DAFTAR TUGAS:
1. Pada tahun berapa Ma Huan kembali ke Pulau Jawa menurut kutipan tentang Islam di Jawa?
2. Salin bagian kutipan tentang Islam di Jawa mulai dari "Namun, berdasarkan penjelasan" sampai dengan "tahun 1432 Masehi.".
3. Menurut kutipan tentang Islam di Jawa, bagaimana Ricklefs menggambarkan keadaan Islam di Jawa sebelum abad ke-16, dan apa dasarnya?

KUTIPAN TERPILIH:
------------------------------------------------

Catatan Muslim China Tentang Pesisir Utara Jawa Tahun 1413-1415 M
Banyak versi cerita tentang sejak kapan Islam tiba di Pulau Jawa. Ada versi cerita yang mengatakan bahwa Islam sudah sampai Pulau Jawa sejak abad ke-7, ada juga yang berpendapat sejak abad ke-9, dan versi cerita lain-lainnya.
Namun, berdasarkan penjelasan M.C. Ricklefs dalam bukunya Mystic Synthesis in Java: A History of Islamization from the Fourteenth to the Early Nineteenth Centuries yang dipublikasikan Eastbridge pada tahun 2006. Dikatakan bahwa tidak ada masyarakat Jawa yang berbondong-bondong memeluk agama Islam sebelum awal abad ke-16. Meski sejauh bukti-bukti yang ada, Islam telah hadir di Jawa sebelum abad ke-16 tapi tidak masif perkembangannya.
Ricklefs dalam bukunya menjelaskan, Muslim Cina bernama Ma Huan pertama kali mengunjungi pesisir utara Pulau Jawa sekitar tahun 1413-1415 Masehi. Ma Huan adalah anggota Laksamana Cheng Ho dari Dinasti Ming yang melakukan ekspedisi ke berbagai wilayah. Ma Huan mengunjungi Pulau Jawa lagi pada tahun 1432 Masehi.

------------------------------------------------

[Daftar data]
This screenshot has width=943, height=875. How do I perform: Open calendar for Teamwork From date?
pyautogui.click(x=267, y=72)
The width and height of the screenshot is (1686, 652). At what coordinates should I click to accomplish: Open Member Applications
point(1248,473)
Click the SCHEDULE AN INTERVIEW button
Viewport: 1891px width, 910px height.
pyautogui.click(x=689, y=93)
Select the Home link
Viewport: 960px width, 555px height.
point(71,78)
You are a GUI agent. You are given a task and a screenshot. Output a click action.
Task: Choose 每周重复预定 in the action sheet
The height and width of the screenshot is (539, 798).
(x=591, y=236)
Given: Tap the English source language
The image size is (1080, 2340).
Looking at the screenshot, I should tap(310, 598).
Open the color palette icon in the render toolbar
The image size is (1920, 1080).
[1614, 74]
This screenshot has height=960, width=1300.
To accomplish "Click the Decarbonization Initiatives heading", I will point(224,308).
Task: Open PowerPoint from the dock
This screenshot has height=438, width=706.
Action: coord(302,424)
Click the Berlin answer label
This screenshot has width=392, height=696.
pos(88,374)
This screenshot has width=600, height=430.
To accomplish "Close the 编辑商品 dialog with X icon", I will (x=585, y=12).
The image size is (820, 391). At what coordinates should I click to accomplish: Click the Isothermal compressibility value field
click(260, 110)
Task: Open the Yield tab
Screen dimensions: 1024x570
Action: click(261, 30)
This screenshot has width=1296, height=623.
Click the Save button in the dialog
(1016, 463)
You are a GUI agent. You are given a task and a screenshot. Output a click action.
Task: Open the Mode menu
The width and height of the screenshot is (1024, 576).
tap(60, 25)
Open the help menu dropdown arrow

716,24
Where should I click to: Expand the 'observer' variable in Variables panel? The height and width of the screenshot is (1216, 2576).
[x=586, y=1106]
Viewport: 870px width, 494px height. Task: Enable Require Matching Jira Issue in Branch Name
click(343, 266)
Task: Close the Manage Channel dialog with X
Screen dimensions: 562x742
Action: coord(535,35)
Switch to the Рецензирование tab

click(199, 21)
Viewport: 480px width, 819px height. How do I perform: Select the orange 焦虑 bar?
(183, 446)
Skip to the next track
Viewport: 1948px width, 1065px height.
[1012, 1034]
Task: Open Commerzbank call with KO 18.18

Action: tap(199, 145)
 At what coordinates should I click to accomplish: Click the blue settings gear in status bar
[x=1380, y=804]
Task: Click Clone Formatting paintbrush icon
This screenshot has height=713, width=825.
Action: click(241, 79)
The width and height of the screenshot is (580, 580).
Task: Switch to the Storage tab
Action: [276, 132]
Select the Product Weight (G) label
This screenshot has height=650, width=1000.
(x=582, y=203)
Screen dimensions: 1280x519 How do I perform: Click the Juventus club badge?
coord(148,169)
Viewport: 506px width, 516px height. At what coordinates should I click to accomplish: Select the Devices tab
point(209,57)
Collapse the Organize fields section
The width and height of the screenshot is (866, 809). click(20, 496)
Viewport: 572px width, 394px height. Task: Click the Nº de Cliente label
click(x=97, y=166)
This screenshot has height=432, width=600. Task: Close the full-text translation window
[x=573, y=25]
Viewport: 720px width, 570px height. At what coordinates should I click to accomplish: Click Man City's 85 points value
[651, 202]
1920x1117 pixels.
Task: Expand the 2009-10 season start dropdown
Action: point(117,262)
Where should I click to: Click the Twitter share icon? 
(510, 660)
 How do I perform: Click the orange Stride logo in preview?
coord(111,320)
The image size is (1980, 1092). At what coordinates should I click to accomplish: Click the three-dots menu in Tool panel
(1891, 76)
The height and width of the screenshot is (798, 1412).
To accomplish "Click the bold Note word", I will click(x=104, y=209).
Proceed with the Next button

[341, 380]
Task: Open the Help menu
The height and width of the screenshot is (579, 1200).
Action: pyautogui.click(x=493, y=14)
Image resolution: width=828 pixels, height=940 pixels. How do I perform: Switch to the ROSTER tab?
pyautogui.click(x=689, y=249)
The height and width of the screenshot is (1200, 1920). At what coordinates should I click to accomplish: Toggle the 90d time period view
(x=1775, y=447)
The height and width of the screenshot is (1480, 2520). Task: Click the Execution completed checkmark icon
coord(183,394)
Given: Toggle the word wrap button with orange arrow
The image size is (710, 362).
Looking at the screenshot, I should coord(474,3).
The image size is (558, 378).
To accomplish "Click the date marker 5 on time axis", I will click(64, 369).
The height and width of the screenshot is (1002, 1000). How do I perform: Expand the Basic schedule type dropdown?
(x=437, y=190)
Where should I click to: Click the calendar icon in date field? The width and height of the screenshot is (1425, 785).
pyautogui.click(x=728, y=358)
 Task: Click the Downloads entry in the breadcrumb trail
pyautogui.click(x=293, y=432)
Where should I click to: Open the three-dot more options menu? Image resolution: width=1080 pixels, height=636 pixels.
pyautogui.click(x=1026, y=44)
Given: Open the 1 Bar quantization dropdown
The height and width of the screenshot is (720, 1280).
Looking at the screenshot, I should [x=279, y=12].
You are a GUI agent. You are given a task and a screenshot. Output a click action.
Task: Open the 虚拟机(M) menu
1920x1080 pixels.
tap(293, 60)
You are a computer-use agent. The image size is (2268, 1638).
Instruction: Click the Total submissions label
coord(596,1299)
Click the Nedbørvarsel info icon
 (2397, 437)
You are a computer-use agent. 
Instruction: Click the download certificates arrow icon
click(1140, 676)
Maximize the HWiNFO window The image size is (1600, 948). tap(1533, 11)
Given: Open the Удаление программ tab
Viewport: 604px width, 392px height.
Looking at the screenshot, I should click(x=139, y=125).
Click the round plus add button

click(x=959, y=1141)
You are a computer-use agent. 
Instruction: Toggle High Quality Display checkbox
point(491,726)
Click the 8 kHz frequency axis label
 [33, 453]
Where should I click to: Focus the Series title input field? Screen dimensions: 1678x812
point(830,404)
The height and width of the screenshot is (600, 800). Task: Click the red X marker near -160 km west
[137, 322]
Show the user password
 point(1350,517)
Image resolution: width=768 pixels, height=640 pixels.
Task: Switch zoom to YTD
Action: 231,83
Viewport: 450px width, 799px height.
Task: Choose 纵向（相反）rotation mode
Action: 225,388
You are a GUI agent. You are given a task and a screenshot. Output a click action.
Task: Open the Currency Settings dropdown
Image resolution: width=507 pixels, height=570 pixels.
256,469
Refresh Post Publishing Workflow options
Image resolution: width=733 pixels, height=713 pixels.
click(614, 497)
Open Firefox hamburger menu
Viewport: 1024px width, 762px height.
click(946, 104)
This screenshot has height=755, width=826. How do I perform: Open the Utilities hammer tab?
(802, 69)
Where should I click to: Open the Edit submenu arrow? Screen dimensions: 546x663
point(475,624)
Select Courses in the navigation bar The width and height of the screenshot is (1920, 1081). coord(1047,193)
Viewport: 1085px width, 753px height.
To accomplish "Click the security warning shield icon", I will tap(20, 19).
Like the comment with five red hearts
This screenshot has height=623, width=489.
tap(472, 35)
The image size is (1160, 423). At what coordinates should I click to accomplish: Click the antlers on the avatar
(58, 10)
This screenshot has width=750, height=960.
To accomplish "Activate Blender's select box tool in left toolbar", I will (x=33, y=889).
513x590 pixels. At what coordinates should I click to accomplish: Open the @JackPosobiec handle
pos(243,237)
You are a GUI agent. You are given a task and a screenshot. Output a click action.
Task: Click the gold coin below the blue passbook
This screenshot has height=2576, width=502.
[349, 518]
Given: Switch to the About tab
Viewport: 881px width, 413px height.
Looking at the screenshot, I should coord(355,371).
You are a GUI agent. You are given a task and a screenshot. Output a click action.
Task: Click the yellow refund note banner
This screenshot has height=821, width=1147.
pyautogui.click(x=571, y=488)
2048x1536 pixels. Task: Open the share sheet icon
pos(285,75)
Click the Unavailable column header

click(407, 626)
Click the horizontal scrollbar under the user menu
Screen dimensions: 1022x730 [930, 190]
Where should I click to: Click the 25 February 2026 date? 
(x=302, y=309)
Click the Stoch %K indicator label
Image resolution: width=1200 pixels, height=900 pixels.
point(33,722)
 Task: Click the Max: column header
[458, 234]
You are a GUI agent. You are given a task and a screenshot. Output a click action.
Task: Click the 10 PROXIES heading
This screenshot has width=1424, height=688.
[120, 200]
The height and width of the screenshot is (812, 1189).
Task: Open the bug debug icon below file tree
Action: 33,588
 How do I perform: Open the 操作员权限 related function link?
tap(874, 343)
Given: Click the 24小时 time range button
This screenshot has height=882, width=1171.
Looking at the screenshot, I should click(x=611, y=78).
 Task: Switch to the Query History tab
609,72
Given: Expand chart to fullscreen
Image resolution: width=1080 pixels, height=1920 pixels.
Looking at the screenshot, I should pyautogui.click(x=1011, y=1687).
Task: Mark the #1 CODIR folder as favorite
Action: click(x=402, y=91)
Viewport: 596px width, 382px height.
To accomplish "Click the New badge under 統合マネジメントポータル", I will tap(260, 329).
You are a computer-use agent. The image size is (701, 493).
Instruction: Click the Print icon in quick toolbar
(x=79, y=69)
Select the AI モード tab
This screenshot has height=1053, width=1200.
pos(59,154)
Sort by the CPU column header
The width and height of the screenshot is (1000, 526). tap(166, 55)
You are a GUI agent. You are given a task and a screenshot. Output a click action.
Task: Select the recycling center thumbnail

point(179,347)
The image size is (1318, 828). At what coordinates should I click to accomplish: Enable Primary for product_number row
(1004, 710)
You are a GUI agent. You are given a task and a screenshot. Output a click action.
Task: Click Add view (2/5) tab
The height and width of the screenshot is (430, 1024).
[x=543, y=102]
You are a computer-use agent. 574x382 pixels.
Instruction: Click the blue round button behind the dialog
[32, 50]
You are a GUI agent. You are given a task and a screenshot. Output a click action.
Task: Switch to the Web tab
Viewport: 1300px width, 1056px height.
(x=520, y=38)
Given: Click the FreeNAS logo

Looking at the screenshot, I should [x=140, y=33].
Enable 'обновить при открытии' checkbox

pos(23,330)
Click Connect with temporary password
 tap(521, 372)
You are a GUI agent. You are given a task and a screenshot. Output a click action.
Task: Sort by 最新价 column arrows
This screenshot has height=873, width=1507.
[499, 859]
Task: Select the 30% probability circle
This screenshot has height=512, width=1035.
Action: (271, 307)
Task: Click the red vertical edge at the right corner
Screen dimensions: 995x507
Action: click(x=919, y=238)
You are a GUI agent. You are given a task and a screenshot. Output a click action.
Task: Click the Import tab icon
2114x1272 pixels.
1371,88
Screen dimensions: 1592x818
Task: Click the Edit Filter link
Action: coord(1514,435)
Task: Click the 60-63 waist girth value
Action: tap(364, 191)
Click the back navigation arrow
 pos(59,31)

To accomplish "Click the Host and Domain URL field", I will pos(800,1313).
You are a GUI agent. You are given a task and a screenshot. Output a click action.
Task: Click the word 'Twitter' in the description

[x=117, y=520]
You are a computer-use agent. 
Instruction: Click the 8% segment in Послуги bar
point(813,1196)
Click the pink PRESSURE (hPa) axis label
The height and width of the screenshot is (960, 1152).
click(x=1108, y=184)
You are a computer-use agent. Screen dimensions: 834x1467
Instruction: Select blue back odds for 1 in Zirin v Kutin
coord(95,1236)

------------------------------------------------

JAWABAN LATIHAN:
1. Pada tahun 1432 Masehi.

2.
Namun, berdasarkan penjelasan M.C. Ricklefs dalam bukunya Mystic Synthesis in Java: A History of Islamization from the Fourteenth to the Early Nineteenth Centuries yang dipublikasikan Eastbridge pada tahun 2006. Dikatakan bahwa tidak ada masyarakat Jawa yang berbondong-bondong memeluk agama Islam sebelum awal abad ke-16. Meski sejauh bukti-bukti yang ada, Islam telah hadir di Jawa sebelum abad ke-16 tapi tidak masif perkembangannya.
Ricklefs dalam bukunya menjelaskan, Muslim Cina bernama Ma Huan pertama kali mengunjungi pesisir utara Pulau Jawa sekitar tahun 1413-1415 Masehi. Ma Huan adalah anggota Laksamana Cheng Ho dari Dinasti Ming yang melakukan ekspedisi ke berbagai wilayah. Ma Huan mengunjungi Pulau Jawa lagi pada tahun 1432 Masehi.

3. Dalam bukunya Mystic Synthesis in Java (Eastbridge, 2006), Ricklefs menyatakan bahwa sebelum awal abad ke-16 tidak ada masyarakat Jawa yang berbondong-bondong memeluk Islam. Bukti-bukti yang ada menunjukkan Islam sudah hadir di Jawa sebelum abad itu, tetapi perkembangannya tidak masif.